Goodwin, 47, is now on trial facing murder for financial gain, forgery and various theft-related charges.

“The Rabourns did not suspect, and really had no way of knowing, the defendant’s true intentions when she came into the home,” Deputy District Attorney Bill Mitchell said during his opening statement in San Diego Superior Court.

Rabourn was never seen again after Oct. 21, 2010. His body has not been found.

After Rabourn’s wife died of lung cancer, the prosecutor said, the defendant was able to gain control over his assets, sell his home and funnel his money into her personal accounts.

“The success of the defendant’s plan had to involve the death of Gerald Rabourn,” Mitchell said. “He was so tight with his money, he would have stopped it.”

Defense attorney Ronald Bobo conceded Tuesday that Goodwin developed and carried out a scheme to take money from Rabourn, but she did not kill him.
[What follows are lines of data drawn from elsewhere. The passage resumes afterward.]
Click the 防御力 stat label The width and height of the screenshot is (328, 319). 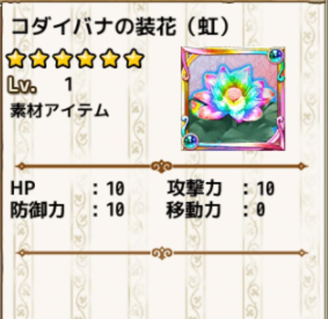(x=37, y=210)
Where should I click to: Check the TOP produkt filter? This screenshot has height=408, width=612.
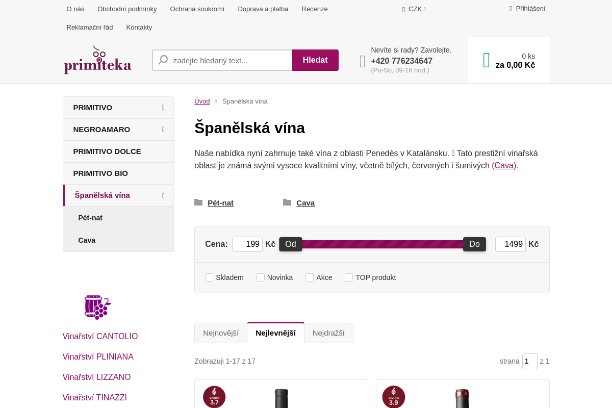[x=349, y=277]
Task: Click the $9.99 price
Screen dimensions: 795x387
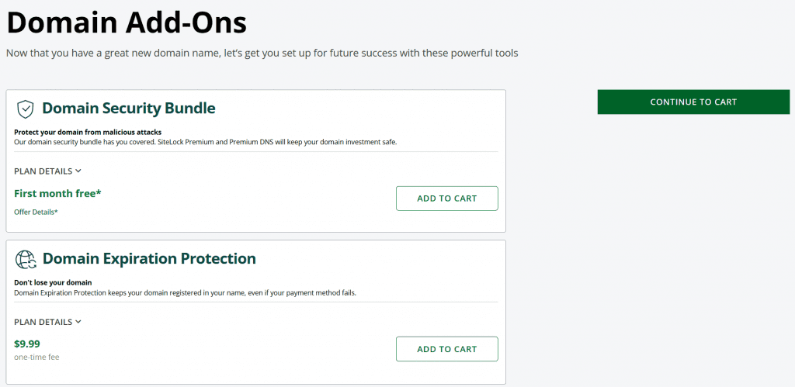Action: pos(27,344)
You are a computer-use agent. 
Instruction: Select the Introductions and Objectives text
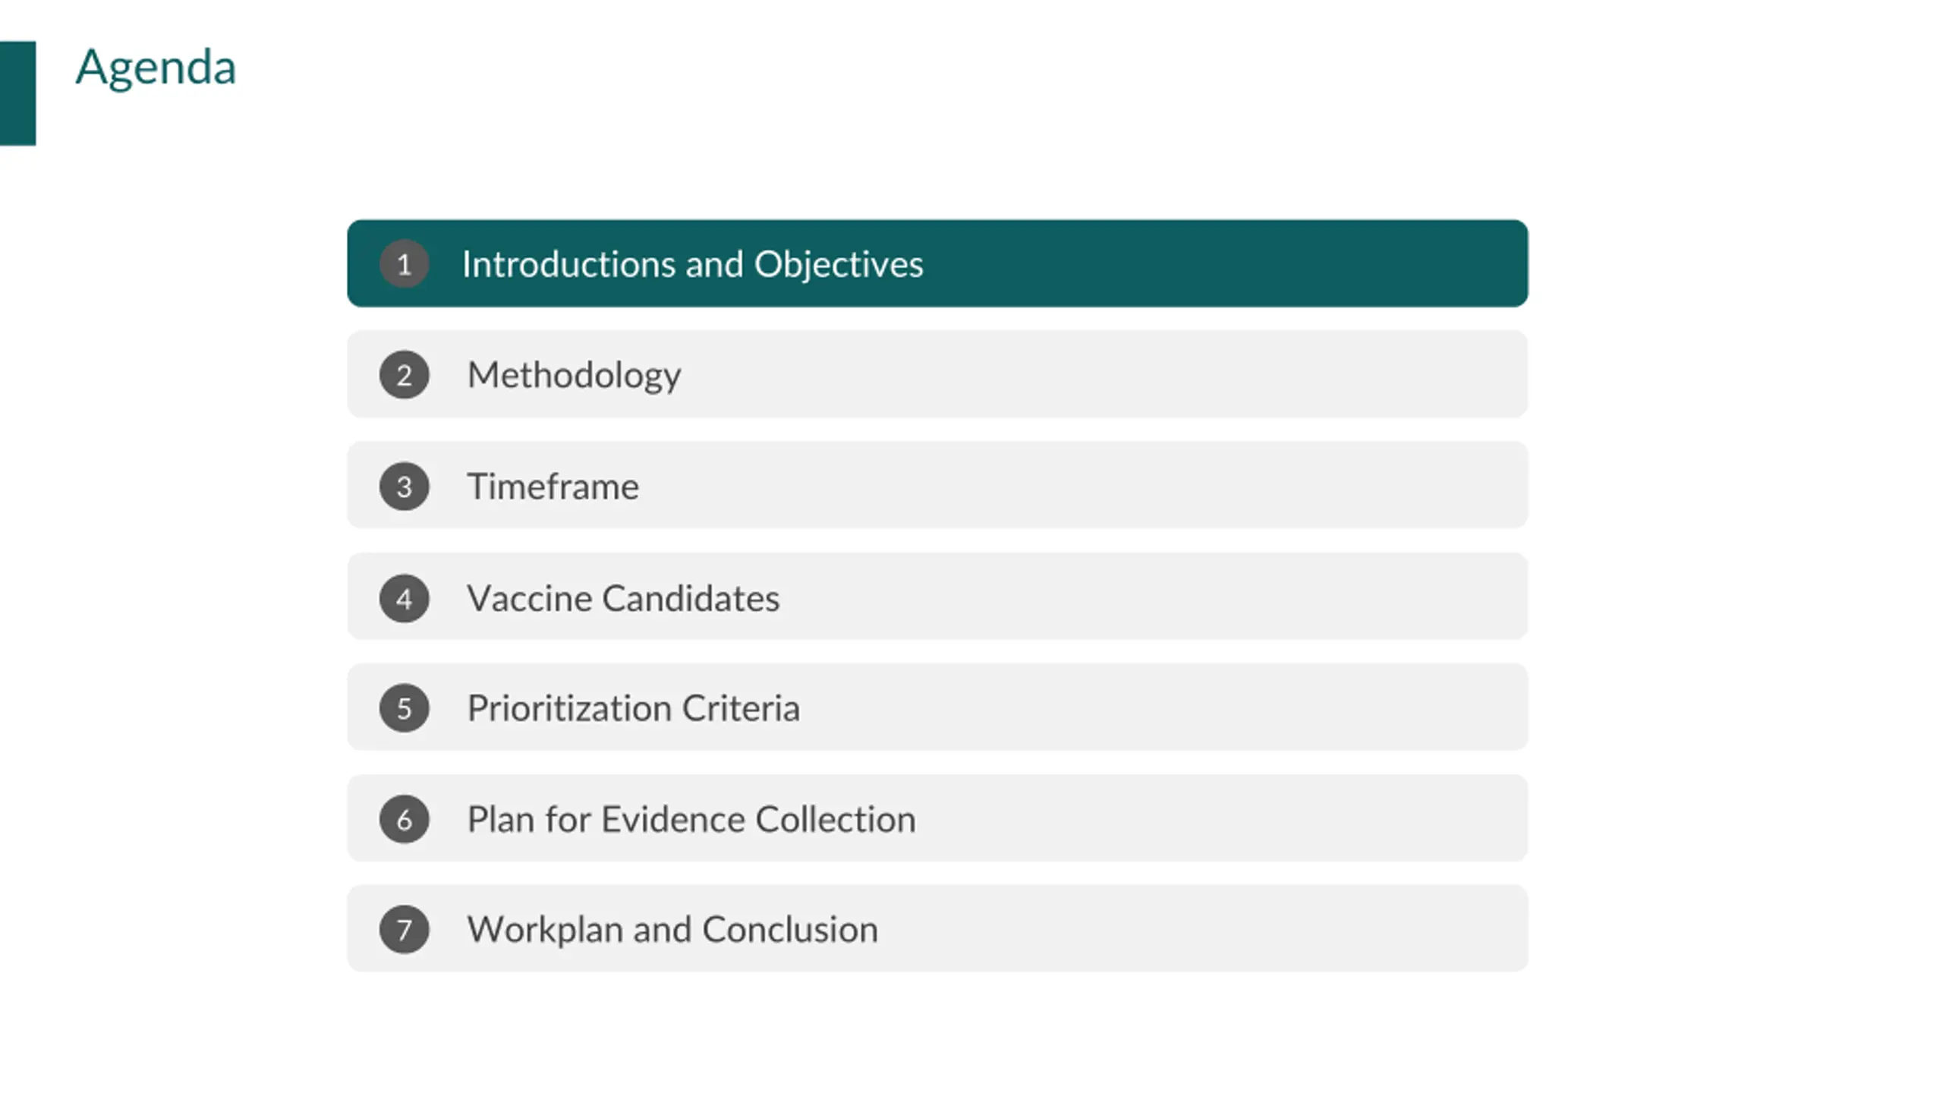coord(692,264)
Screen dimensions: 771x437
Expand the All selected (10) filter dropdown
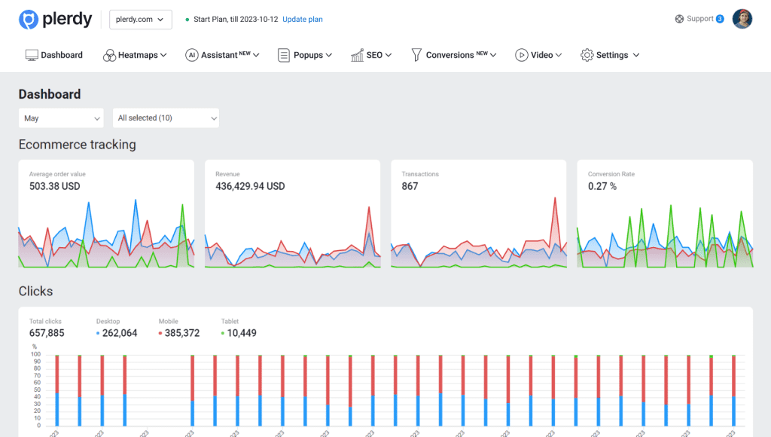[166, 118]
“There was a clear plan,” the attorney said, explaining that his client was skilled in financial matters and knew how to deal with elderly people. “The plan was that they would both make money playing the stock market.”

Goodwin was arrested in July 2011, several months after Rabourn’s family had last heard from him. His daughter, who lives out of state, testified Tuesday that she had made plans to visit her father just weeks after his wife, Carolyn, died in September 2010.
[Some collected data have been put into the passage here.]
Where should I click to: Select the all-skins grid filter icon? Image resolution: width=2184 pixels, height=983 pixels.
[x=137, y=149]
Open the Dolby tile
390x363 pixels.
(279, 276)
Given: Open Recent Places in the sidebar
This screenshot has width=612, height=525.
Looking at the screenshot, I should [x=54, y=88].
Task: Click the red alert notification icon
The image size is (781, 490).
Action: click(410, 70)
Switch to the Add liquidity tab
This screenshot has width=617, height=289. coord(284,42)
Her father later persuaded her to cancel her flight because he would be away, staying with a person he referred to as Denise.
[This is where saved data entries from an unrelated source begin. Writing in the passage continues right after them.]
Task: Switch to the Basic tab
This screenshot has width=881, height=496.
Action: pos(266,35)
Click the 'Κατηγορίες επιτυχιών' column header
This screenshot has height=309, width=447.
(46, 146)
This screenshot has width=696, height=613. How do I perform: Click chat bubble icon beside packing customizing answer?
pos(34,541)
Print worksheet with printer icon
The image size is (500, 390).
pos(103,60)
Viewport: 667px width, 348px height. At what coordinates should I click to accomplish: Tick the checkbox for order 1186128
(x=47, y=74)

“He said, ‘Oh, I don’t want you to come,’” said Mary Weaver, Rabourn’s eldest daughter from his first marriage. “That was not like my dad at all.”

The prosecutor said Goodwin forged Rabourn’s name on numerous documents to get access to his money and sell his house. He said the defendant transferred $70,000 into a personal account, put more than $98,000 toward the purchase of a home and other rental properties, and made more than $22,000 in cash withdrawals.

Mitchell said the defendant repeatedly lied to Rabourn’s family members about his whereabouts, and even persuaded a woman to leave a message for his daughter, pretending to be his new wife.

The phone call, made from Rabourn’s cellphone, was purportedly from a woman named Carmen, who said she and Rabourn had gotten married in Las Vegas.

“I’m asking that you give (us) time to ourselves and not keep calling,” the woman said in the message. “Gerry will call you when he wants.”

The trial is expected to last at least six weeks. If convicted, Goodwin faces life in prison without the possibility of parole.